## Your task
Reproduce the full Lucene pull request thread on deprecating the three field-exists queries in favor of FieldExistsQuery, word for word.

## Text block

-=-=-

LUCENE-10436: Deprecate DocValuesFieldExistsQuery, NormsFieldExistsQuery and KnnVectorFieldExistsQuery with FieldExistsQuery by zacharymorn · Pull Request #767 · apache/lucene

zacharymorn · 2022-03-26T02:43:55Z

Description / Solution

Deprecate DocValuesFieldExistsQuery, NormsFieldExistsQuery and KnnVectorFieldExistsQuery with FieldExistsQuery

Tests

Passed existing tests (especially TestNormsFieldExistsQuery, TestKnnVectorFieldExistsQuery and TestDocValuesFieldExistsQuery via ./gradlew check -Pvalidation.git.failOnModified=false with nocommit ignored

Checklist

Please review the following and check all that apply:

I have reviewed the guidelines for How to Contribute and my code conforms to the standards described there to the best of my ability.
I have created a Jira issue and added the issue ID to my pull request title.
I have given Lucene maintainers access to contribute to my PR branch. (optional but recommended)
I have developed this patch against the main branch.
I have run ./gradlew check.
I have added tests for my changes.

…ery and KnnVectorFieldExistsQuery with FieldExistsQuery

zacharymorn · 2022-03-26T02:44:44Z

Quick question: shall I also merge existing test cases from TestNormsFieldExistsQuery, TestKnnVectorFieldExistsQuery and TestDocValuesFieldExistsQuery as well ?

mikemccand

Awesome refactoring/simplification @zacharymorn! Thank you.

-=-=-

## Information given
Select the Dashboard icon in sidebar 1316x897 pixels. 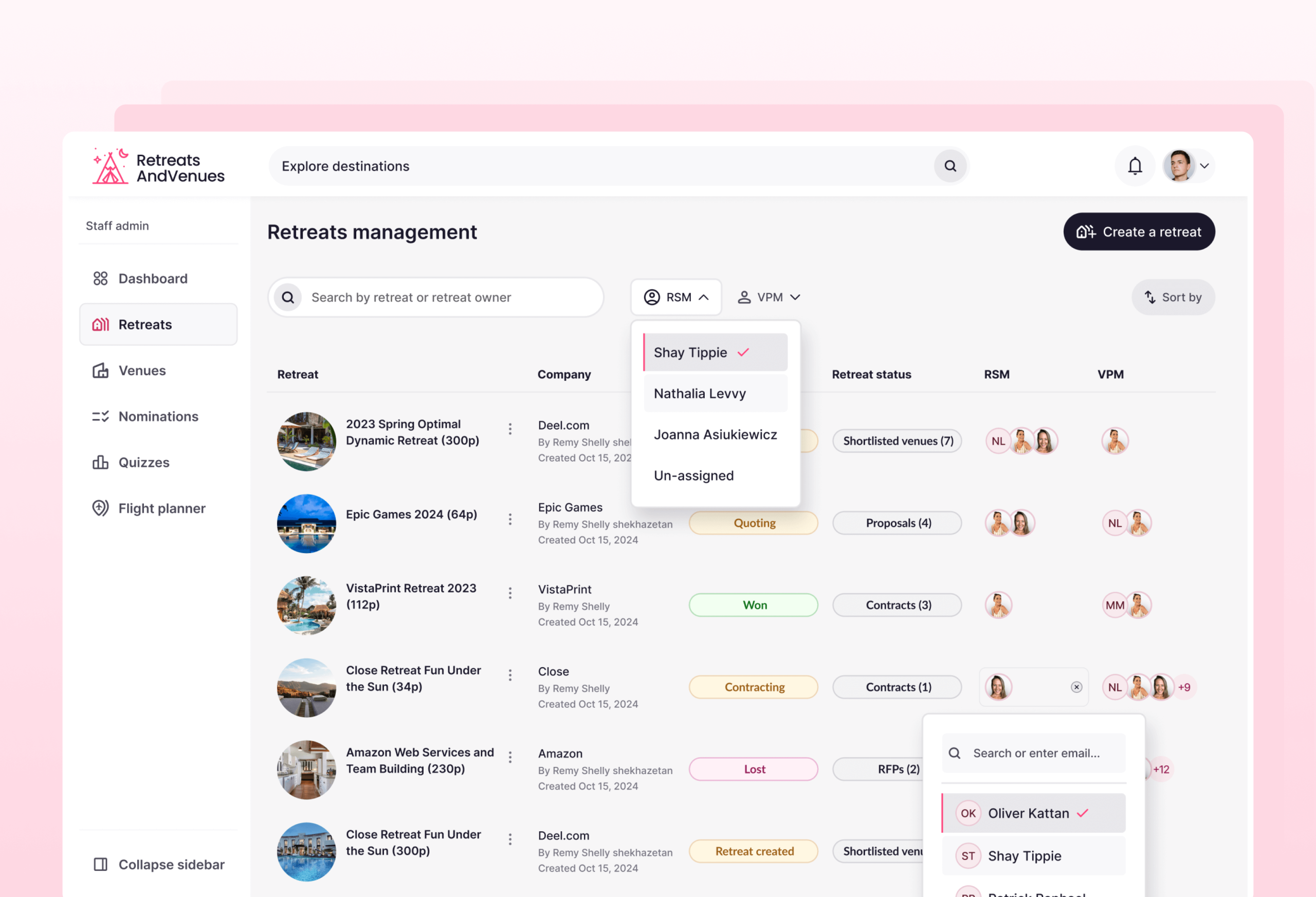tap(101, 278)
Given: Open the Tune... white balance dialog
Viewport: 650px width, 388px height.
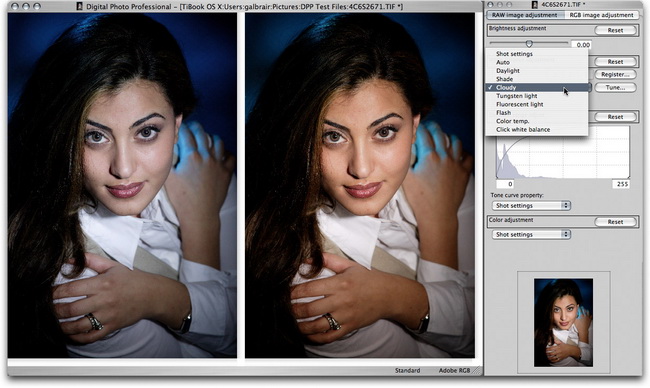Looking at the screenshot, I should 615,87.
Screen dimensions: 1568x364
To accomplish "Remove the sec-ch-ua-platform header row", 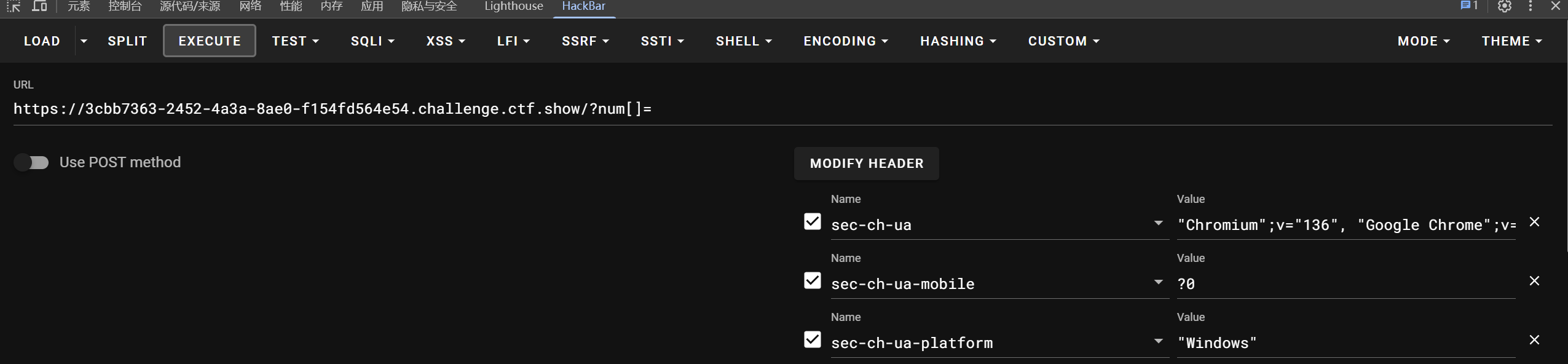I will (1534, 340).

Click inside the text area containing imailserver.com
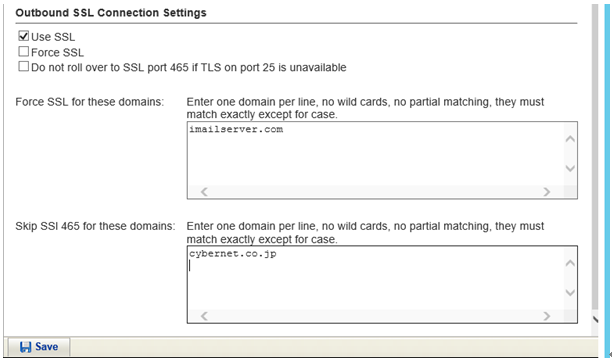375,154
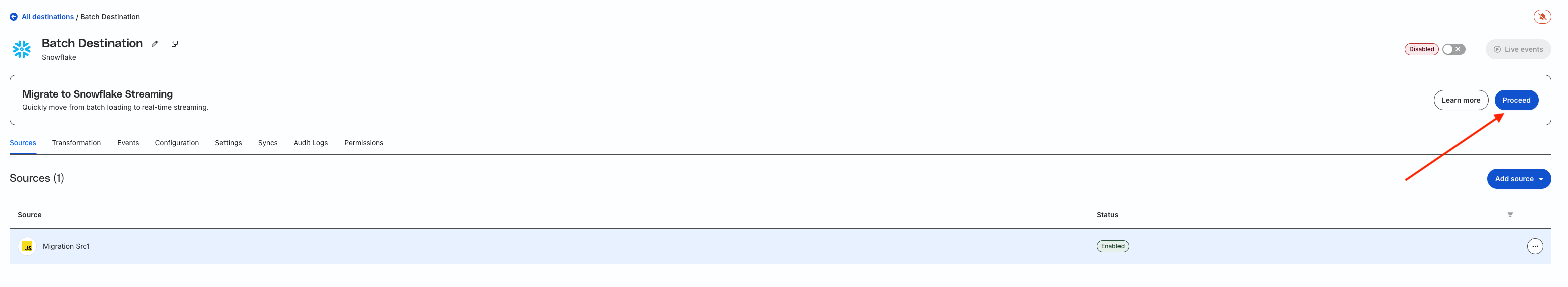This screenshot has width=1568, height=287.
Task: Click the Live events button
Action: click(x=1517, y=49)
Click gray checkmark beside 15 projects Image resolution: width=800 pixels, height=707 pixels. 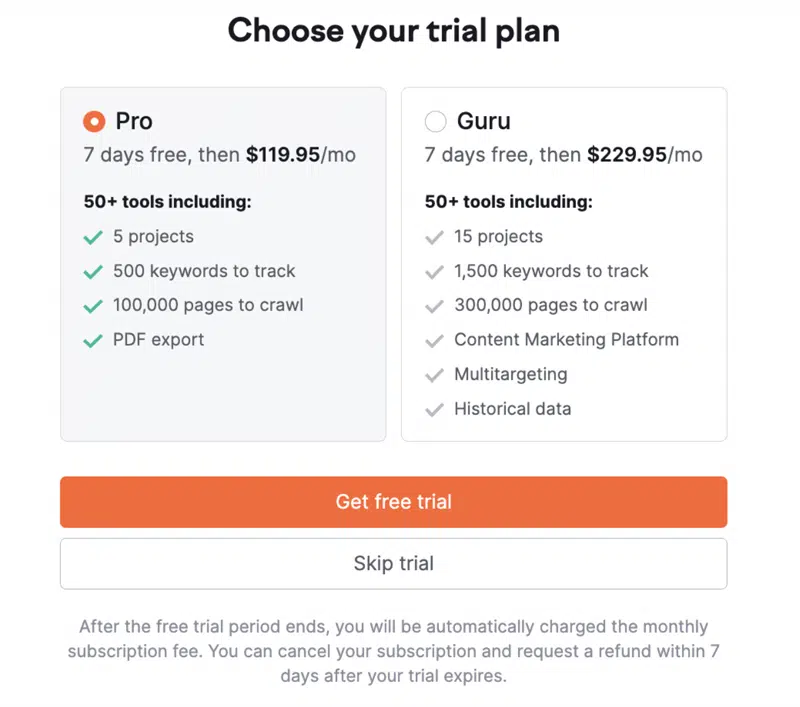[434, 237]
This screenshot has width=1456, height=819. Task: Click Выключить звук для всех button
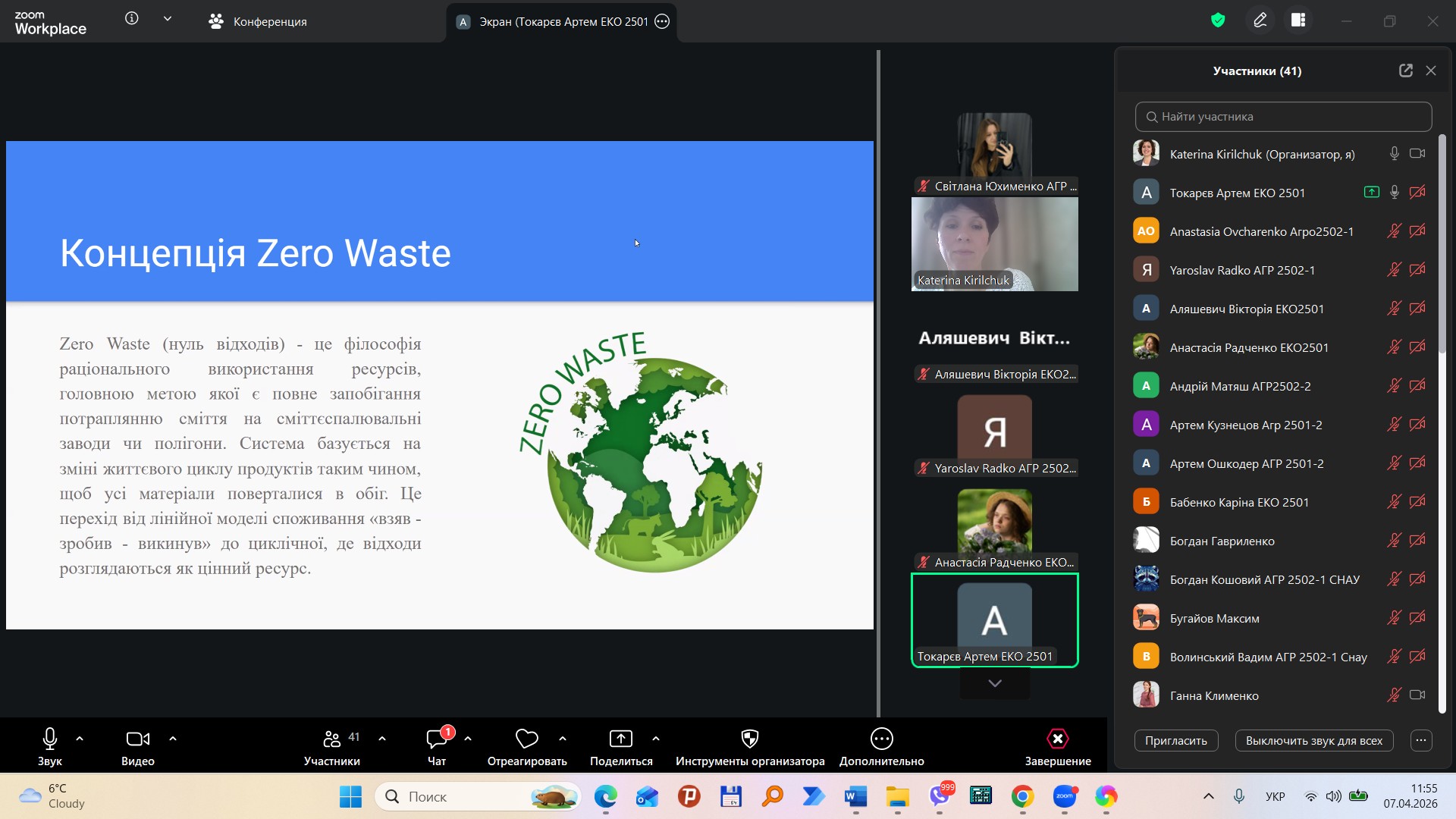click(1313, 740)
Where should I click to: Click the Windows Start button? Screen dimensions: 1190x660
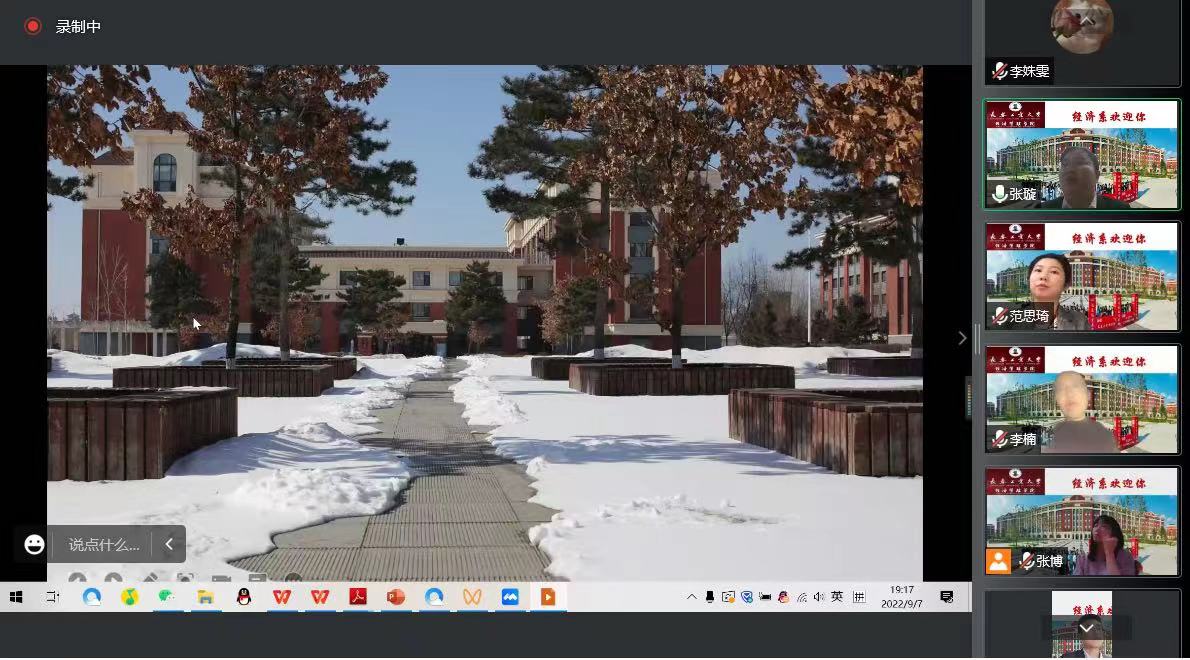[x=16, y=597]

-=-=-

## Exercise result
LUCENE-10436: Deprecate DocValuesFieldExistsQuery, NormsFieldExistsQuery and KnnVectorFieldExistsQuery with FieldExistsQuery by zacharymorn · Pull Request #767 · apache/lucene

zacharymorn · 2022-03-26T02:43:55Z

Description / Solution

Deprecate DocValuesFieldExistsQuery, NormsFieldExistsQuery and KnnVectorFieldExistsQuery with FieldExistsQuery

Tests

Passed existing tests (especially TestNormsFieldExistsQuery, TestKnnVectorFieldExistsQuery and TestDocValuesFieldExistsQuery via ./gradlew check -Pvalidation.git.failOnModified=false with nocommit ignored

Checklist

Please review the following and check all that apply:

I have reviewed the guidelines for How to Contribute and my code conforms to the standards described there to the best of my ability.
I have created a Jira issue and added the issue ID to my pull request title.
I have given Lucene maintainers access to contribute to my PR branch. (optional but recommended)
I have developed this patch against the main branch.
I have run ./gradlew check.
I have added tests for my changes.

…ery and KnnVectorFieldExistsQuery with FieldExistsQuery

zacharymorn · 2022-03-26T02:44:44Z

Quick question: shall I also merge existing test cases from TestNormsFieldExistsQuery, TestKnnVectorFieldExistsQuery and TestDocValuesFieldExistsQuery as well ?

mikemccand

Awesome refactoring/simplification @zacharymorn! Thank you.